Consigne 1> Recopiez le passage du texte sur la psychiatrie qui commence par « Pour faire simple, le » et se poursuit jusqu'à « bel et bien. ».
Consigne 2>
Répondez à ces questions à partir du texte sur la psychiatrie :
(a) En quelle année est sorti le film « Psycho » d'Alfred Hitchcock ?
(b) Quel est le nom du tueur en série de ce film ?
(c) Selon l'HAS, quelle part des actes violents est commise par des personnes ayant des troubles psychiatriques ?
Consigne 3> Prolongez le texte sur la psychiatrie à partir de sa dernière phrase.

Texte>

On ne va pas se mentir, la psychiatrie a mauvaise presse. Les représentations transmises par les médias, la télévisions et le cinéma ont gravé une image très sombre de la psychiatrie dans la conscience collective.

Le patient de psychiatrie peut être le méchant parfait d’un film hollywoodien. Pour les scénaristes fainéants le calcul est rapide : « Prenons un malade mental, un schizophrène ou un psychopathe, donnons lui des hallucinations, faisons lui entendre des voix lui disant de tuer. Et voilà, on a notre méchant. »

Ce cas se retrouve dans tellement de films et de séries télévisées qu’il a fini par s’encrer profondément dans les consciences.

« Psychiatrie = danger ».

Le légendaire réalisateur Alfred Hitchcock avait déjà dressé un portrait similaire il y a plus de 50 ans dans son chef-d’oeuvre « Psycho » (Psychose en VF, 1960). Dans ce film, nous rencontrions un tueur en série, aujourd’hui entré dans la culture populaire, Norman Bates, atteint de TDI (troubles dissociatifs de l’identité), anciennement appelé « Double Personnalité ».

psychose
Crédit image : http://www.premiere.fr/Cinema/Alfred-Hitchcock-mais-qui-etait-sous-la-douche-de-Psychose

Pour faire simple, le bougre alternait entre plusieurs personnalités indépendantes les unes des autres, dont celle de… (spoiler) sa mère. Un cas de pathologie psychiatrique extrêmement rare, mais qui existe bel et bien.

La puissance d’influence des médias et du cinéma est telle, qu’elle a réussi l’exploit de faire passer le TDI pour une autre maladie bien plus connue : la Schizophrénie.

Les deux pathologies n’ont absolument rien à voir. C’est comme confondre une girafe et un poisson rouge.

Non, les schizophrènes n’ont pas de dédoublement de la personnalité. Désolé.

De plus, même si 90% des tueurs en séries au cinéma sont présentés comme d’anciens patients psychiatriques, il faut se remettre les chiffres réels en tête. Je m’excuse d’avance pour la destruction d’un mythe si tenace. L’HAS (Haute Autorité de Santé) ayant mené des dizaines d’études ces dernières années, nous informe que seulement 3% à 5% des actes violents sont commis par des personnes ayant des troubles psychiatriques.

Entrées du jeu de données:
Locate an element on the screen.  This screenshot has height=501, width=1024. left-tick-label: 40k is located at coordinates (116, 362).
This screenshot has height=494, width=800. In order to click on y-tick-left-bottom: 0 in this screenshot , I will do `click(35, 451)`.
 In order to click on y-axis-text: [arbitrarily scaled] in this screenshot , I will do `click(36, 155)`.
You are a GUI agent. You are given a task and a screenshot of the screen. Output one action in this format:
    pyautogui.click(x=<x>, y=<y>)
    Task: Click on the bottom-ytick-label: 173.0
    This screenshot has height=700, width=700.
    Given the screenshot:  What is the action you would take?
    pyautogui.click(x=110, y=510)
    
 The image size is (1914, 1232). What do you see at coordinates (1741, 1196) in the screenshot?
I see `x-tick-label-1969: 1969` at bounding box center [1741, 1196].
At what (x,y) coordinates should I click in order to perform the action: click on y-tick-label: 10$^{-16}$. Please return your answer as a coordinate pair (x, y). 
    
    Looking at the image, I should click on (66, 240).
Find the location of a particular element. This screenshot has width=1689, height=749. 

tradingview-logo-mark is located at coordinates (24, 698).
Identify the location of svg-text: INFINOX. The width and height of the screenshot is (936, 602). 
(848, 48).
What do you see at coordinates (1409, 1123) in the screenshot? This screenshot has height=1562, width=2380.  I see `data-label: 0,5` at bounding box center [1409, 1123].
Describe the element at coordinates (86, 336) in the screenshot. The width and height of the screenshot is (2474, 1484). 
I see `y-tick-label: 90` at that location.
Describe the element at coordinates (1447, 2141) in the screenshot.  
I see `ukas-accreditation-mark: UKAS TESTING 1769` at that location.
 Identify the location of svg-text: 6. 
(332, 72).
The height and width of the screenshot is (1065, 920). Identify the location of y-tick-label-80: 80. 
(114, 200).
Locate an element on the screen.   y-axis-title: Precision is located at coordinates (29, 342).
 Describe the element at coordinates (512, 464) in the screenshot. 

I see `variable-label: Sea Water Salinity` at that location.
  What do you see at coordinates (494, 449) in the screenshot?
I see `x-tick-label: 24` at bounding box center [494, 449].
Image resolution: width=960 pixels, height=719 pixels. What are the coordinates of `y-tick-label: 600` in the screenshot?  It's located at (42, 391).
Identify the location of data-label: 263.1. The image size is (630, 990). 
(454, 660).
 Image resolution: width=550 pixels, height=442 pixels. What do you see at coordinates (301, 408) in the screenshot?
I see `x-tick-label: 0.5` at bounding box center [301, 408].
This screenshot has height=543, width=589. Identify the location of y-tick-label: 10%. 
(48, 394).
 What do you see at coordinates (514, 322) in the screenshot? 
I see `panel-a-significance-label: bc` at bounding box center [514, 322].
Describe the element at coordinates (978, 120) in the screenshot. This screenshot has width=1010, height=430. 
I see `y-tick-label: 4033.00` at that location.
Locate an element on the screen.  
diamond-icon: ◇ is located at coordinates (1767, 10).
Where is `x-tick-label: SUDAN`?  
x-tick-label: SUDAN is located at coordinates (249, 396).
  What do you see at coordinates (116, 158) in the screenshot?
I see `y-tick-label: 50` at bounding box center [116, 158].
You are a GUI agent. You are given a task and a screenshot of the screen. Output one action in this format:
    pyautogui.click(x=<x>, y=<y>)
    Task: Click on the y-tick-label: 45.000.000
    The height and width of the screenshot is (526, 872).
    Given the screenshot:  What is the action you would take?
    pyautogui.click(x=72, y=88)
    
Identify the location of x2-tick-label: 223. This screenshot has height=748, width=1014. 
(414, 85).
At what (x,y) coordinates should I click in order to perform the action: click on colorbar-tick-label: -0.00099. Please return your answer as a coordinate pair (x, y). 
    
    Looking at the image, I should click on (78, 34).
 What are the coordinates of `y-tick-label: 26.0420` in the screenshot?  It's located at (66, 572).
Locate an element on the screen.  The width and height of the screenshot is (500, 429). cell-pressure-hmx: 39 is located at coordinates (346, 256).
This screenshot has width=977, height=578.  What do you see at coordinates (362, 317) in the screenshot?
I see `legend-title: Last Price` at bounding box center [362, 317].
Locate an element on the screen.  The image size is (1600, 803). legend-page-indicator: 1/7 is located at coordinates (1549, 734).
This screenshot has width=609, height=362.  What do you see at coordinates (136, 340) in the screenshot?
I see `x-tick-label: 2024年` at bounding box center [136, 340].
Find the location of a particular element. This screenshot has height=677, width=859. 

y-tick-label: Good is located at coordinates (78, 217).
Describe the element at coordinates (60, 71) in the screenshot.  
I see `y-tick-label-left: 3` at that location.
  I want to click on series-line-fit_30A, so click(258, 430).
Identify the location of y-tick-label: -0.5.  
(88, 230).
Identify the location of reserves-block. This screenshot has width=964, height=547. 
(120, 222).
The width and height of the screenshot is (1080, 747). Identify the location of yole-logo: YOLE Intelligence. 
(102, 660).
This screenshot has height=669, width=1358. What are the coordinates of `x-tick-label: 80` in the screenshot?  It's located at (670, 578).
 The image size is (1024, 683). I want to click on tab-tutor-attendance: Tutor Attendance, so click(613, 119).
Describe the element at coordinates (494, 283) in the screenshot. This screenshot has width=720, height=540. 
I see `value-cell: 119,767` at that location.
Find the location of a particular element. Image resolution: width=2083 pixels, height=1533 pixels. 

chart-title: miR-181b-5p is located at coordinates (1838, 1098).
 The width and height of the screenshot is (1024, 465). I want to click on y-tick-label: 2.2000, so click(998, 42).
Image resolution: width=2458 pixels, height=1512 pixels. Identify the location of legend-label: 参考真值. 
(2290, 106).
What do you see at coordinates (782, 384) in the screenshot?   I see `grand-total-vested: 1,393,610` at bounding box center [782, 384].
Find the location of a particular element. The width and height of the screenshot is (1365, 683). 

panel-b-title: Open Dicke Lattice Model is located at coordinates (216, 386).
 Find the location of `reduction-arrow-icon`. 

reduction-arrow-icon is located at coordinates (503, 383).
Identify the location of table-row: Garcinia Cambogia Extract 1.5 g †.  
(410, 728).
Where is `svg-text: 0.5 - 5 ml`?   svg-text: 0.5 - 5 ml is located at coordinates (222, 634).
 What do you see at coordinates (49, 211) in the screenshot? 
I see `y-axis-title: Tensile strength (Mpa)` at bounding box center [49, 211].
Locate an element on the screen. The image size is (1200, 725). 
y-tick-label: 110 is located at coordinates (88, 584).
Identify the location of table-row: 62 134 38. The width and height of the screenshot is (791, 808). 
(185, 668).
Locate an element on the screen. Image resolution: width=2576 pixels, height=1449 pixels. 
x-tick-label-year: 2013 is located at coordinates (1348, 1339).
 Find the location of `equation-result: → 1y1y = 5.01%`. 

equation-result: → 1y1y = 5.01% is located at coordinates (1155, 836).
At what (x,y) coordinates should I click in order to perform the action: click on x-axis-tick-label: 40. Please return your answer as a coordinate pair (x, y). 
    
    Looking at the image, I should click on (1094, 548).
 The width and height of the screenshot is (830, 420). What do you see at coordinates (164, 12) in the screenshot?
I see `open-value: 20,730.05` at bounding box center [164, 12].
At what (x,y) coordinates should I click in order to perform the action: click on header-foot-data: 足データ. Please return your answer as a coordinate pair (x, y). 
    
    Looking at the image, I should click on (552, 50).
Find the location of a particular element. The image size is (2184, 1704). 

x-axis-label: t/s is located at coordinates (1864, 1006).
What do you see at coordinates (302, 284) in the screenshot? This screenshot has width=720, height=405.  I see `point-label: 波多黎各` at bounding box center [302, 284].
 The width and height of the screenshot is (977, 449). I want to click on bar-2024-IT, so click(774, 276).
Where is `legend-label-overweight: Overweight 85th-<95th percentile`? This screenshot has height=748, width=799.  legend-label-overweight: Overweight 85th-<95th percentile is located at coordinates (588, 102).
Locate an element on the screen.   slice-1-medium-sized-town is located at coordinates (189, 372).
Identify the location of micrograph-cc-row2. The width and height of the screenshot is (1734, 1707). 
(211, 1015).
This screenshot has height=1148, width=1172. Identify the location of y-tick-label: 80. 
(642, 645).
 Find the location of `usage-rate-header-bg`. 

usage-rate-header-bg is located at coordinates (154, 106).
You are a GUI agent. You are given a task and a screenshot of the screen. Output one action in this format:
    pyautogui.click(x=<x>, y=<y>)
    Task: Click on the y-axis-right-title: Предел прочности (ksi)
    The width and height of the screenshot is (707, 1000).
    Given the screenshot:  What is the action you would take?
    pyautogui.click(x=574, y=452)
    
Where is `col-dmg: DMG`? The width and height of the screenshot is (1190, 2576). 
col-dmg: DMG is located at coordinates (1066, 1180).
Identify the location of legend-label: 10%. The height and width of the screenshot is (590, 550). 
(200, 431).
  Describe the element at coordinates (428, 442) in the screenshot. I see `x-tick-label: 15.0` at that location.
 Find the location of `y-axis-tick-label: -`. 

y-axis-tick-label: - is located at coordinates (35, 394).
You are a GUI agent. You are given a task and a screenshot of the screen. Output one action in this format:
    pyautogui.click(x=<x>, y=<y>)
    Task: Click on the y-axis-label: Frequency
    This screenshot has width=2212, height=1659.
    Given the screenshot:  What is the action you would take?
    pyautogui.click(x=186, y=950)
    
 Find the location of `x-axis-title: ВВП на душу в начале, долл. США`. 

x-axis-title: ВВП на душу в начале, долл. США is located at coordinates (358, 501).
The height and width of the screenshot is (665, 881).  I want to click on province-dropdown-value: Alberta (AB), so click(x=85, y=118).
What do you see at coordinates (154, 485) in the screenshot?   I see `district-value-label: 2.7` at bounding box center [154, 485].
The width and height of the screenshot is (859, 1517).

Réponse 1>
Pour faire simple, le bougre alternait entre plusieurs personnalités indépendantes les unes des autres, dont celle de… (spoiler) sa mère. Un cas de pathologie psychiatrique extrêmement rare, mais qui existe bel et bien.

Réponse 2>
(a) En 1960.
(b) Norman Bates.
(c) Seulement 3 % à 5 %.

Réponse 3>
Je vous renvoie au document officiel rédigé par l’HAS «Dangerosité psychiatrique : étude et évaluation des facteurs de risque de violence hétéro agressive chez les personnes ayant des troubles schizophréniques ou des troubles de l’humeur » qui nous affirme que « les personnes souffrants de troubles mentaux ne sont que très rarement impliquées dans une violence faite à des tiers », correspondant donc aux 3 à 5% cités plus tôt.

A contrario, ce même groupe de personne est lui-même 7 à 17 fois plus victime de violences que la population générale, selon ce même rapport de l’HAS (voir sources).

Dans le cas précis des homicides… les chiffres restent sensiblement les mêmes : seulement 1 homicide sur 20 perpétré par une personnes ayant des troubles psychiques.

Hollywood nous aurait donc menti ?

Et ne parlons pas de tous ces reportages sensationnalistes du type « Au coeur de… la psychiatrie », en immersion toute une semaine dans un établissement psychiatrique, qui nous diffuse 1h de situations conflictuelles entre les soignants et les patients de ces établissements.

Ils oublient par contre de mentionner qu’ils ont coupé au montage les 30 heures de pellicule « intéressantes » où tout se passe dans le calme. Les habitudes ont la vie dure…

psychiatre

La psychiatrie est là pour répondre à de vrais besoins…

La psychiatrie a toujours eu une place particulière dans la médecine moderne, les tréfonds de la psyché humaine étant très complexes à appréhender, même pour les spécialistes. Pour notre spécialité médicale, pas d’outil de mesures, de normes biologiques ou de système d’imagerie aidant à diagnostiquer les troubles.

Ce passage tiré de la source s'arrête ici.